Abstract
Magnetic micromanipulators with a wide range of force generating capabilities are able to manipulate micron size particles for various applications and measurements. These magnetic particles can be coated with receptors to specifically bind to target biomolecules. In this work, a horizontal magnetic micromanipulator is designed, modeled and controlled for single micron size magnetic particle manipulations. A method is presented for dynamic modeling of magnetic micromanipulators. A feedback control method is designed that allows direct linearization of the system. It is shown that the proposed controller guarantees the stability of the closed-loop system, and yields zero steady-state error in a wide range of operation conditions. We show that the micromanipulator is able to generate a wide range of piconewton (pN) scale forces on a superparamagnetic particle for single molecule separation, and biosensor developments.
Introduction
Generating molecular scale force has a crucial role for biological processes and motions such as cell separation and DNA segregation (Capitanio and Pavone, 2013). The most significant techniques developed in recent years are the magnetic micromanipulators, optical tweezers and atomic force microscopy (Neuman and Nagy, 2008). Other techniques for manipulating single molecules include micro-needle manipulation (Aziz et al., 2012), dielectrophoresis-based tweezers (Kodama et al., 2013; Luo et al., 2018), flow induced stretching (Smith et al., 1992) and biomembrane force probe (Ju and Zhu, 2017). The molecule/cell manipulation methods are in their infant stage and have a big potential for various practical applications in different fields. The general properties of the magnetic micromanipulation techniques are different than the macro-scale magnetic manipulators, for example, magnetic levitation systems (Eroğlu and Ablay, 2016). To manipulate single molecules/cells to distances ranging from nanometer to millimeter lengths, a relatively small amount of force in the range of 10−14–10−8 N must be generated by current methods (Neuman and Nagy, 2008). Manipulation of single molecules has been performed for investigating receptor binding strength or location (Litvinov et al., 2002) and for measuring adhesion forces (Prass et al., 2006). While the early applications were used for characterization of motor proteins (Svoboda and Block, 1994), the recent applications include elasticity measurements and manipulations in nucleic acids (Fuller et al., 2006), characterization of antibody binding (Li et al., 2013), and investigation of protein multi-state unfolding (Pelz et al., 2016).
Magnetic micromanipulators offer safe operations in biological environments and precise measurements can be obtained from permanent magnets or electromagnets to produce controlled forces and torques for various applications (Gosse and Croquette, 2002; Kriegel et al., 2017; Vlaminck and Dekker, 2012).
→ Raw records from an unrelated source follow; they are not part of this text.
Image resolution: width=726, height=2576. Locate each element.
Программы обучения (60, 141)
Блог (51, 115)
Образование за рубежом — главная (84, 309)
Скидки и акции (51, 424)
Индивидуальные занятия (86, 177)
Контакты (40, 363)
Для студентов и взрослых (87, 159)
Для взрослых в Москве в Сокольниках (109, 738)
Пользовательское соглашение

While permanent magnets offer empirical study-based simple designs and do not need any feedback control action unless motorized, electromagnets offer a variety of different design options with controlled magnetic force generations.
In general, the magnetic micromanipulators can be designed in vertical or horizontal schemes. In vertical magnetic micromanipulators, the magnetic force strength is adjusted via magnet movements (either away or closer to the sample). Some applications in the literature report the measurement of DNA molecule from the tethered bead (Huhle et al., 2015; Klaue and Seidel, 2009; Smith et al., 1992; Strick et al., 2000). The vertical magnetic micromanipulators require complex and sophisticated calibration techniques. To eliminate the calibration requirements, horizontal magnetic micromanipulators have been reported (Fabian et al., 2018; McAndrew et al., 2016; Schwarz et al., 2013; Yan et al., 2004). However, the reported designs are based on permanent-magnets and the motion of these magnets are manually controlled by electric motors.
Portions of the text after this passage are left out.